Search icon

News

17th Nov 2021

Survivors of mother and baby homes to qualify for payments of up to €65,000

Sarah McKenna Barry

The scheme will open next year.

A new government redress scheme will see survivors of Ireland’s mother and baby homes receive payments which are capped at €65,000, the Irish Times reports.

34,000 women and children were held in these institutions, most of which were run by the Catholic Church.

Unmarried mothers were forced to live and work in these homes, while being shunned by society. Many of their children were taken from them while some were forced to work in the laundries.

In 2015, the Mother and Baby Homes Commission of Investigation was set up after the bodies of 800 babies and children were found in an unmarked mass grave in the Bon Secours Mother and Baby Home in Tuam.

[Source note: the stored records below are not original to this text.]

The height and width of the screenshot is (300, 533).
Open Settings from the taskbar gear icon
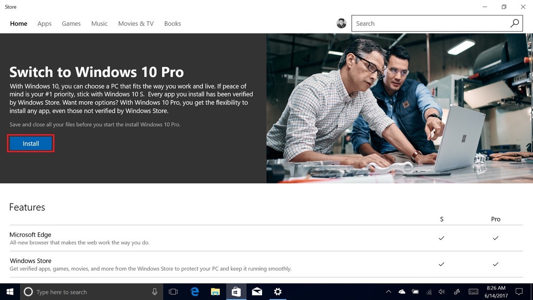click(278, 292)
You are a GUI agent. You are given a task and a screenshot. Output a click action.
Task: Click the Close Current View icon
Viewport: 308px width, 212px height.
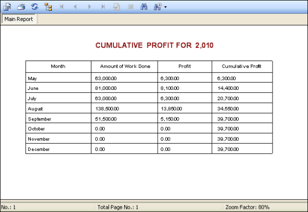tap(130, 7)

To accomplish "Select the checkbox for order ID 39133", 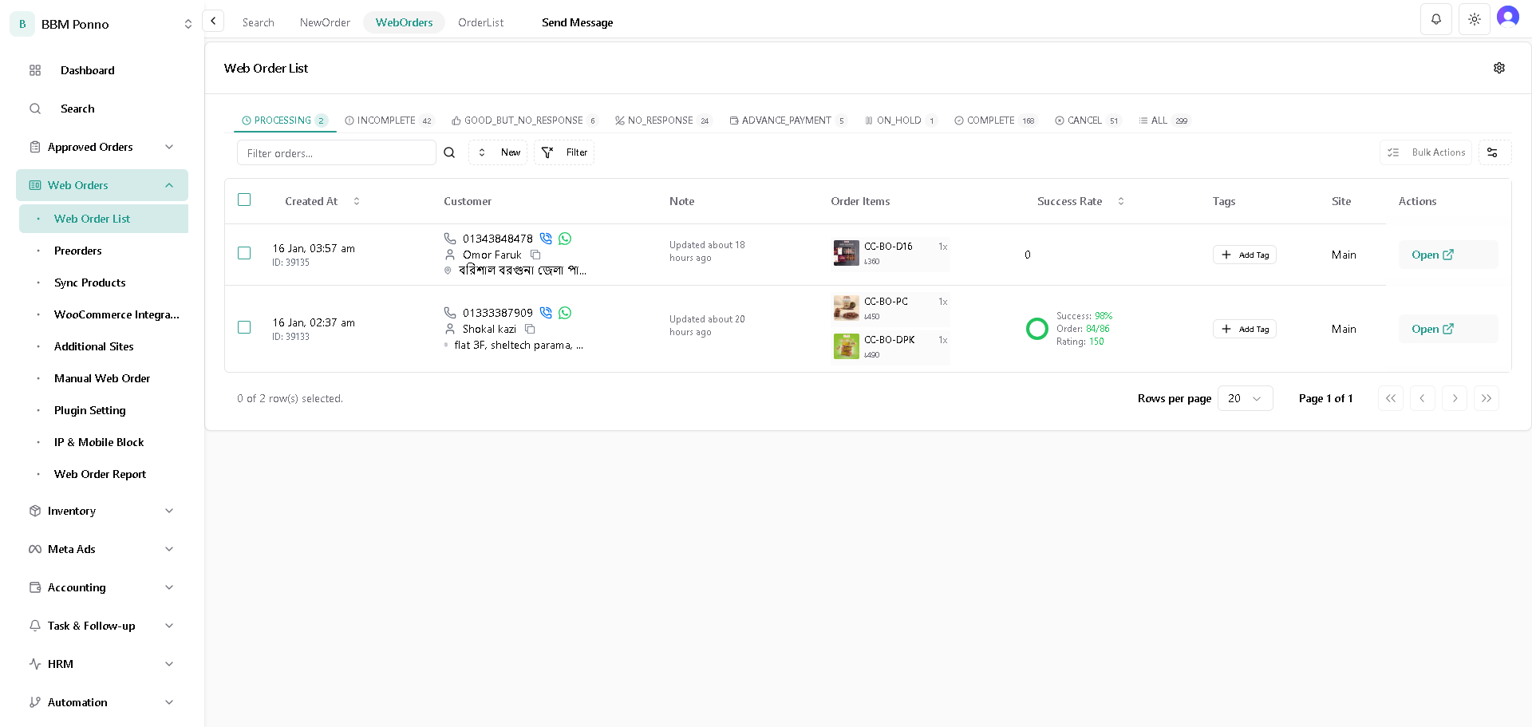I will click(244, 327).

Yesterday, the Government agreed on a compensation package for survivors which is worth €800 million.

Under the scheme, mothers who spent less than three months in the institutions will receive €5,000, while those who spent 10 years or more there will be eligible for payments of €65,000.

There will also be compensation for children who spent their early years in the institutions.

Financial payments and medical cards will be given to defined groups under the scheme, which will open in 2022.

Announcing the redress plan, Ireland’s Minister for Children Rodereic O’Gorman said: “There is no payment or measure that can ever fully compensate or atone for the harm done through the mother and baby institutions.

“What we have set out today is the next chapter in the state’s response to the legacy of those institutions, and its commitment to rebuilding the trust it so grievously shattered.”

Last year, An Taoiseach Micheál Martin apologised on behalf of the state for the “profound generational wrong visited upon Irish mothers and their children who ended up in a Mother and Baby Home or a County Home”.

He said: “I apologise for the shame and stigma which they were subjected to and which, for some, remains a burden to this day.”